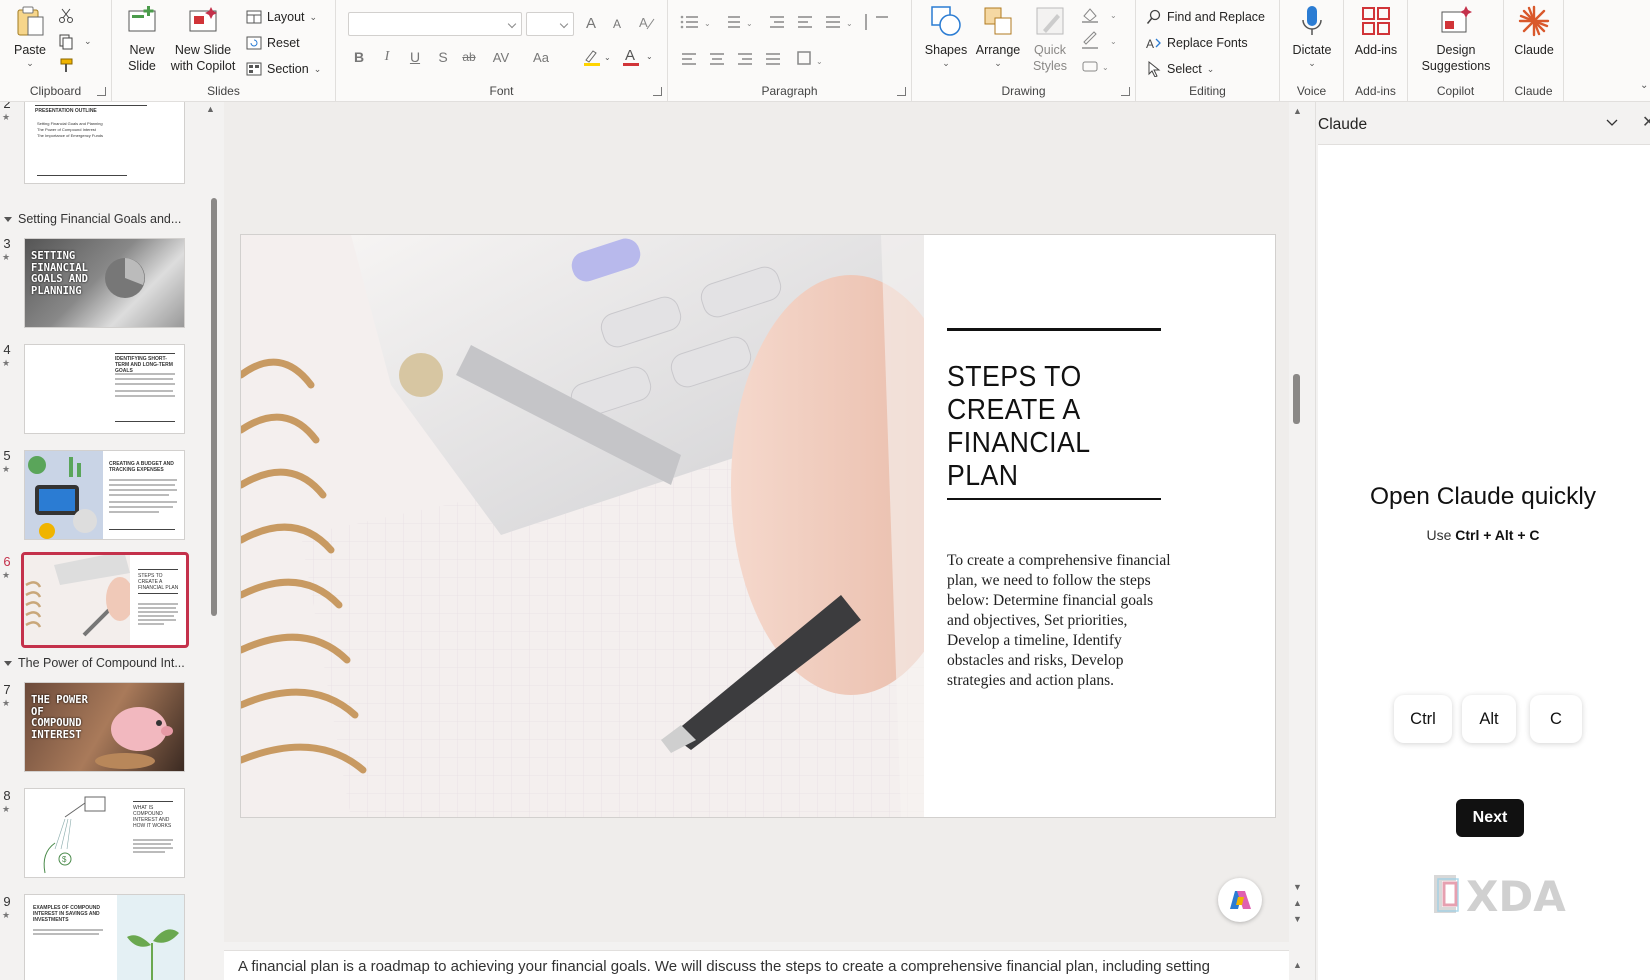  I want to click on copilot-group: Design Suggestions Copilot, so click(1456, 51).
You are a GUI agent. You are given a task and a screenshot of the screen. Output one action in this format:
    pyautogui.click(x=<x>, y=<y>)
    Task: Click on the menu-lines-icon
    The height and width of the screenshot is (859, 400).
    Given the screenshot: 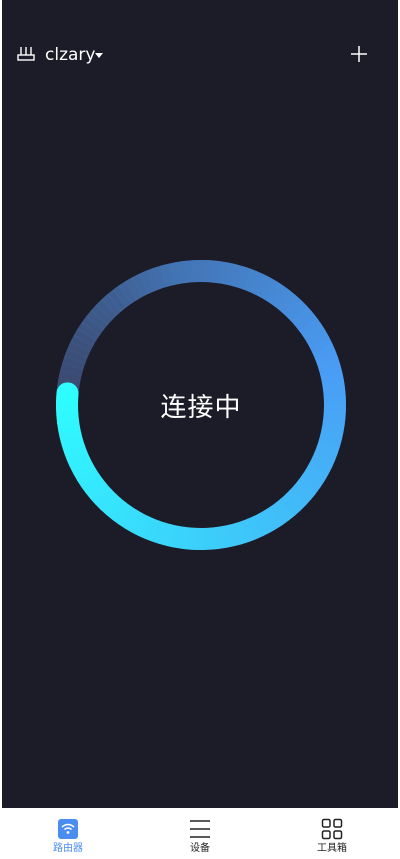 What is the action you would take?
    pyautogui.click(x=200, y=829)
    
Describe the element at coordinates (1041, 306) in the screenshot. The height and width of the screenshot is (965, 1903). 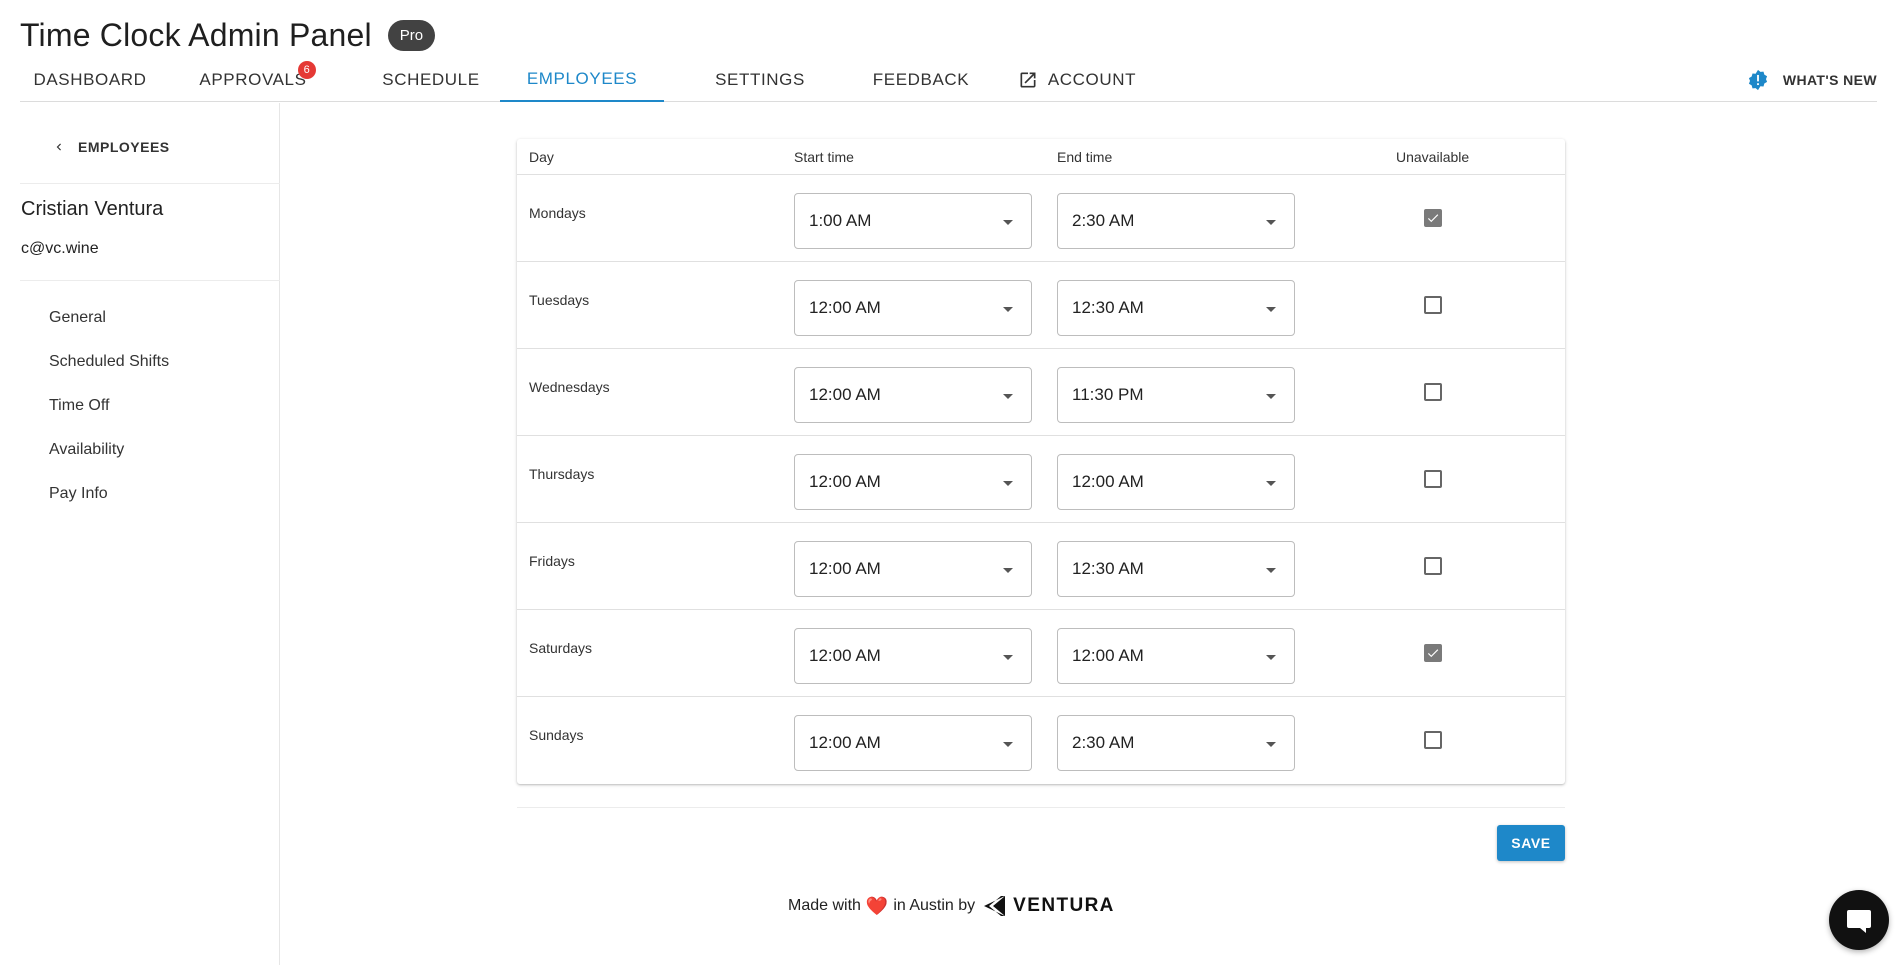
I see `table-row: Tuesdays 12:00 AM 12:30 AM` at that location.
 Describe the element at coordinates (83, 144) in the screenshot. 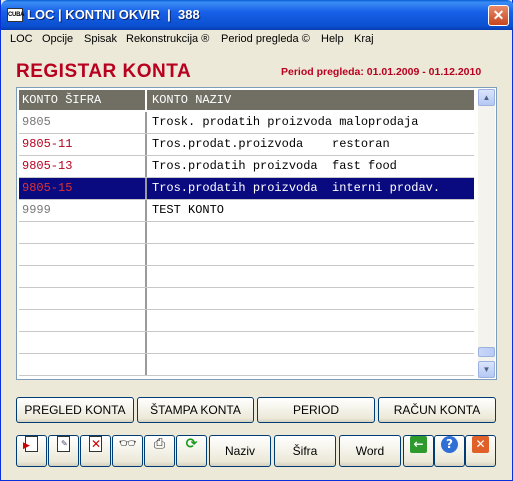

I see `cell-konto-sifra: 9805-11` at that location.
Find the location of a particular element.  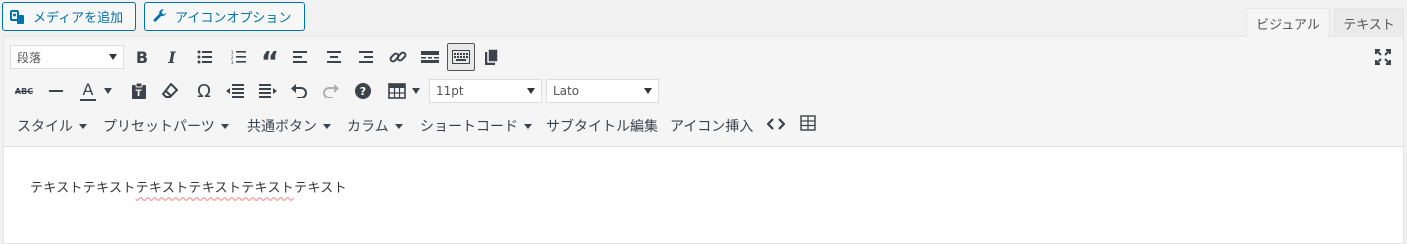

toolbar-row-1: 段落 B I 123 “ is located at coordinates (704, 58).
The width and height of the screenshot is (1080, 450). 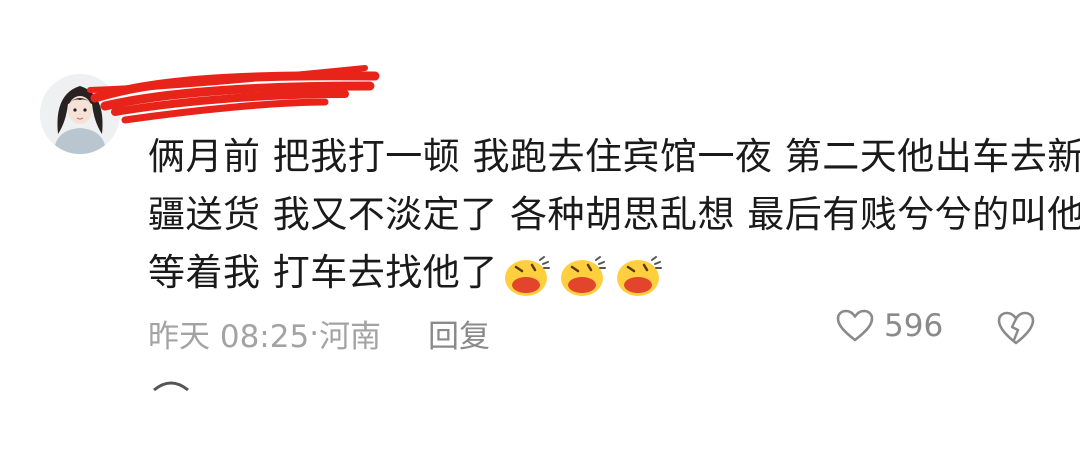 I want to click on comment-line-3: 等着我 打车去找他了, so click(x=598, y=274).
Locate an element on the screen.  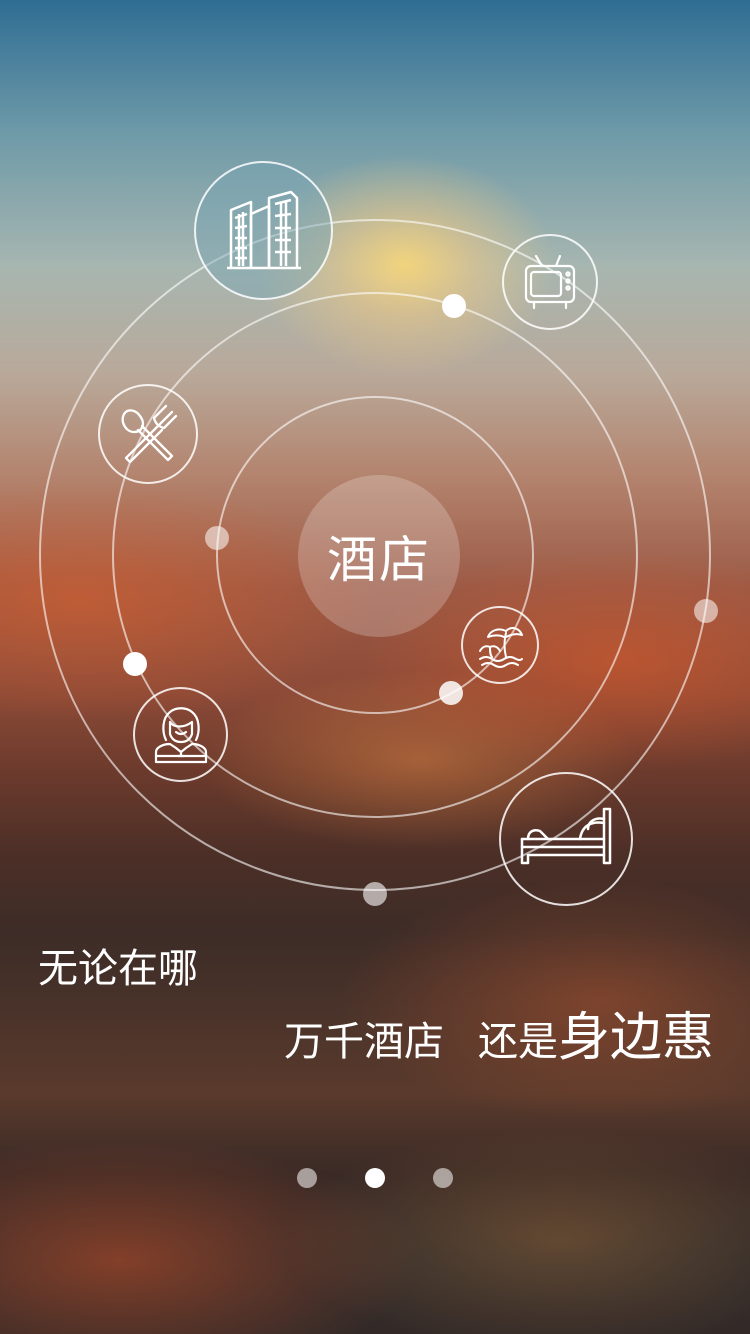
hotel-building-icon is located at coordinates (264, 230).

++++++++++

Convert everything above, from the line containing "Describe the element at coordinates (1041, 306)" down to the line containing "Tuesdays 12:00 AM", into a two-column CSV with columns instruction and output. Write one row per item, with each field quoted and line breaks replaced by spaces, and leave out the pictures.

**Answer to this exercise**
instruction,output
"Describe the element at coordinates (1041, 306) in the screenshot. The height and width of the screenshot is (965, 1903).","I see `table-row: Tuesdays 12:00 AM 12:30 AM` at that location."